The cervical spine is located at the very top of the spinal column. The seven vertebral levels within this region, which are classified as C1-C7 from the top down, form the human neck. There is an additional cervical-level injury known as a C8 injury which relates to damage to the spinal cord root that exits the spinal column between vertebrae C7 and T1.

The spinal cord running through the cervical region of the spine is identified by the level of the vertebra in which it’s contained. Cervical spinal cord injuries are the most severe of all spinal cord injuries and may affect one or both sides of the body.

The higher up in the spine that the injury occurs, the more severe the potential outcome.

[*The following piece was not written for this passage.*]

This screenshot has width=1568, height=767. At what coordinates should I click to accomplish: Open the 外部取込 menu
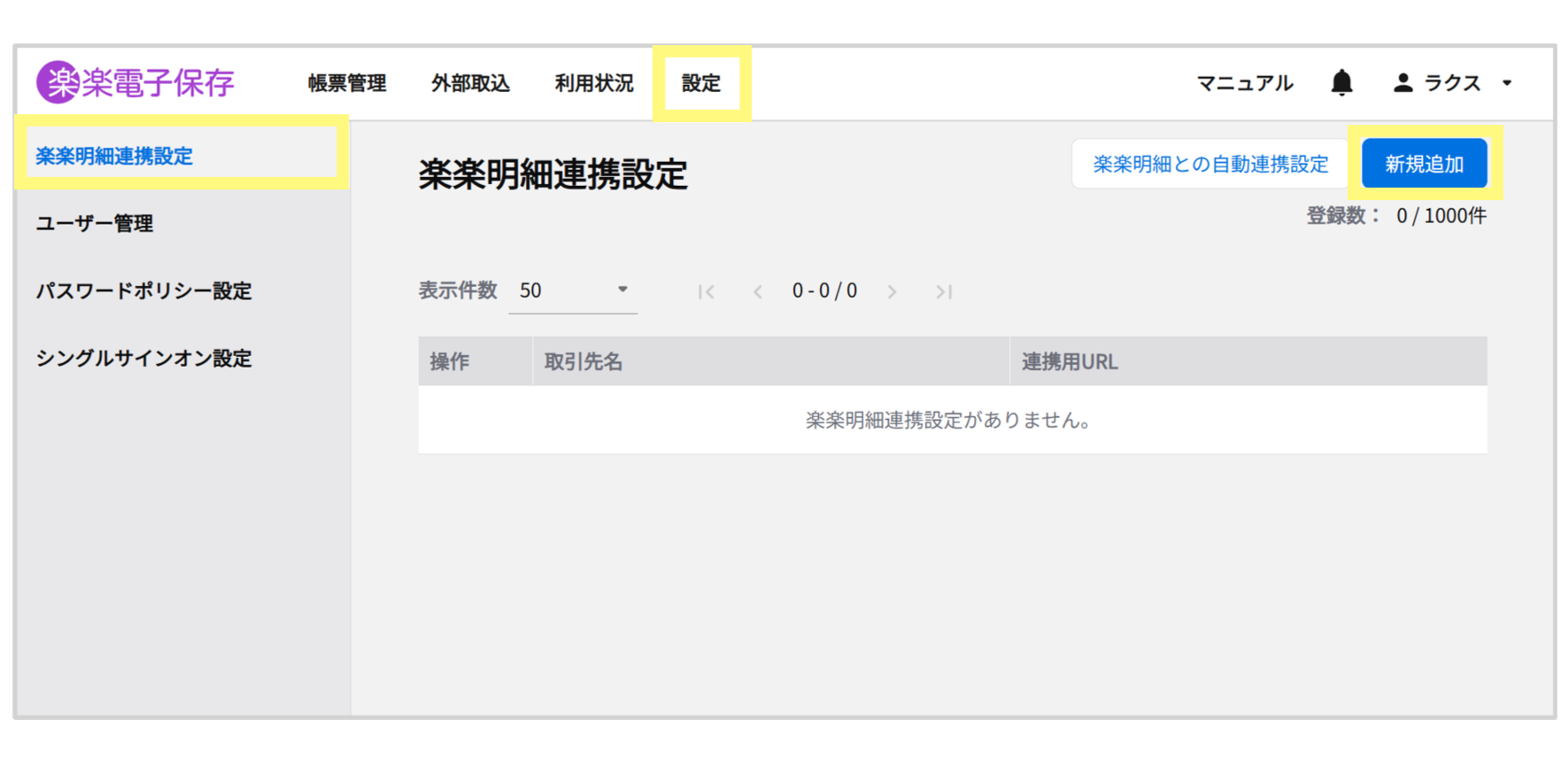(x=470, y=83)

Some cervical spinal cord injuries are severe enough to result in death. Injuries to C1 and C2 are very rare and most injuries to the cervical spinal column occur near the C4 / C5 levels. While no two spinal cord injuries are the same, early treatment is critical to the long-term prognosis of any injury to the cervical spinal column.

Cervical Spinal Cord Injury Levels

High-Cervical Nerves (C1-C4)

The C1 and C2 vertebrae form the top of the spine (neck) at the base of the skull. These bones are named atlas and axis respectively and support the pivot motion of the neck. Injuries to the spinal cord at the C1 & C2 levels are rare, extremely severe, and most often fatal. Atlas and axis are followed by C3 and C4 to form the high cervical vertebrae. If not fatal, complete damage to the spinal cord or nerves corresponding to any of the high-cervical vertebral levels most often results in full paralysis, or quadriplegia. A survivor may not be able to breathe on their own and will likely require 24-hour care for the rest of their life.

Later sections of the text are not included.